Stored records:
════

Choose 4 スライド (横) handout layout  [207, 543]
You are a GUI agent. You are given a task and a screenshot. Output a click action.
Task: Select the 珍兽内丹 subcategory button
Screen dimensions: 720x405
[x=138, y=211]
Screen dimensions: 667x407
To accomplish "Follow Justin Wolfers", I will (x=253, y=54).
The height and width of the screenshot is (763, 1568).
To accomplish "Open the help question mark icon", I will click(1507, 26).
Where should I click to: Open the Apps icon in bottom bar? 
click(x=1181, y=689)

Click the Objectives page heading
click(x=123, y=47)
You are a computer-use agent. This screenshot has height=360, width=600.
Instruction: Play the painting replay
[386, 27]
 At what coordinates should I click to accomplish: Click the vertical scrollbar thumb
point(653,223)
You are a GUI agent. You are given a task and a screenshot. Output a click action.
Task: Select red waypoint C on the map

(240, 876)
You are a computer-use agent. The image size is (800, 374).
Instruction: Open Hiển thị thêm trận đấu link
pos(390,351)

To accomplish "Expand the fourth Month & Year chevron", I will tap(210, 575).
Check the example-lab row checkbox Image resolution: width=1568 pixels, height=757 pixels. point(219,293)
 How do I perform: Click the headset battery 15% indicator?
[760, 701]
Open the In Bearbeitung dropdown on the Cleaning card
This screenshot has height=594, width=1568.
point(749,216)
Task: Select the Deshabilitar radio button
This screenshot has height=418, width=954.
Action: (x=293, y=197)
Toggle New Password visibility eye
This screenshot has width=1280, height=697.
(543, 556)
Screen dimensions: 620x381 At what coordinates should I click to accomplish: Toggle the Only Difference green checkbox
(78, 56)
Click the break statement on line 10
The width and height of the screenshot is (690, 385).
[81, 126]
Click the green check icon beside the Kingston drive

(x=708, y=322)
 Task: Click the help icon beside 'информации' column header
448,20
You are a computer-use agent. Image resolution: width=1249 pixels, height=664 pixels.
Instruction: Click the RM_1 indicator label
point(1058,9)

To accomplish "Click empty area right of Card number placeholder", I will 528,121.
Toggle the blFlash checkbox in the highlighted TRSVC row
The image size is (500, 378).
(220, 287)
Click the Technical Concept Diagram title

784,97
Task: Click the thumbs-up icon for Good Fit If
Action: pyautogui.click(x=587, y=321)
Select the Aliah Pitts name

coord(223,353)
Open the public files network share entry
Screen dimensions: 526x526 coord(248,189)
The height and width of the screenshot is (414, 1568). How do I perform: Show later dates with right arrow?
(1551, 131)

════

▶ _WHAT IS NEEDED_
Return, with no change at all, every line in the entries above from the line containing "Task: Select the 珍兽内丹 subcategory button" through the line containing "Toggle the blFlash".

▶ _SOLUTION TO THIS TASK_
Task: Select the 珍兽内丹 subcategory button
Screen dimensions: 720x405
[x=138, y=211]
Screen dimensions: 667x407
To accomplish "Follow Justin Wolfers", I will (x=253, y=54).
The height and width of the screenshot is (763, 1568).
To accomplish "Open the help question mark icon", I will click(1507, 26).
Where should I click to: Open the Apps icon in bottom bar? 
click(x=1181, y=689)

Click the Objectives page heading
click(x=123, y=47)
You are a computer-use agent. This screenshot has height=360, width=600.
Instruction: Play the painting replay
[386, 27]
 At what coordinates should I click to accomplish: Click the vertical scrollbar thumb
point(653,223)
You are a GUI agent. You are given a task and a screenshot. Output a click action.
Task: Select red waypoint C on the map

(240, 876)
You are a computer-use agent. The image size is (800, 374).
Instruction: Open Hiển thị thêm trận đấu link
pos(390,351)

To accomplish "Expand the fourth Month & Year chevron", I will tap(210, 575).
Check the example-lab row checkbox Image resolution: width=1568 pixels, height=757 pixels. point(219,293)
 How do I perform: Click the headset battery 15% indicator?
[760, 701]
Open the In Bearbeitung dropdown on the Cleaning card
This screenshot has height=594, width=1568.
point(749,216)
Task: Select the Deshabilitar radio button
This screenshot has height=418, width=954.
Action: (x=293, y=197)
Toggle New Password visibility eye
This screenshot has width=1280, height=697.
(543, 556)
Screen dimensions: 620x381 At what coordinates should I click to accomplish: Toggle the Only Difference green checkbox
(78, 56)
Click the break statement on line 10
The width and height of the screenshot is (690, 385).
[81, 126]
Click the green check icon beside the Kingston drive

(x=708, y=322)
 Task: Click the help icon beside 'информации' column header
448,20
You are a computer-use agent. Image resolution: width=1249 pixels, height=664 pixels.
Instruction: Click the RM_1 indicator label
point(1058,9)

To accomplish "Click empty area right of Card number placeholder", I will 528,121.
Toggle the blFlash checkbox in the highlighted TRSVC row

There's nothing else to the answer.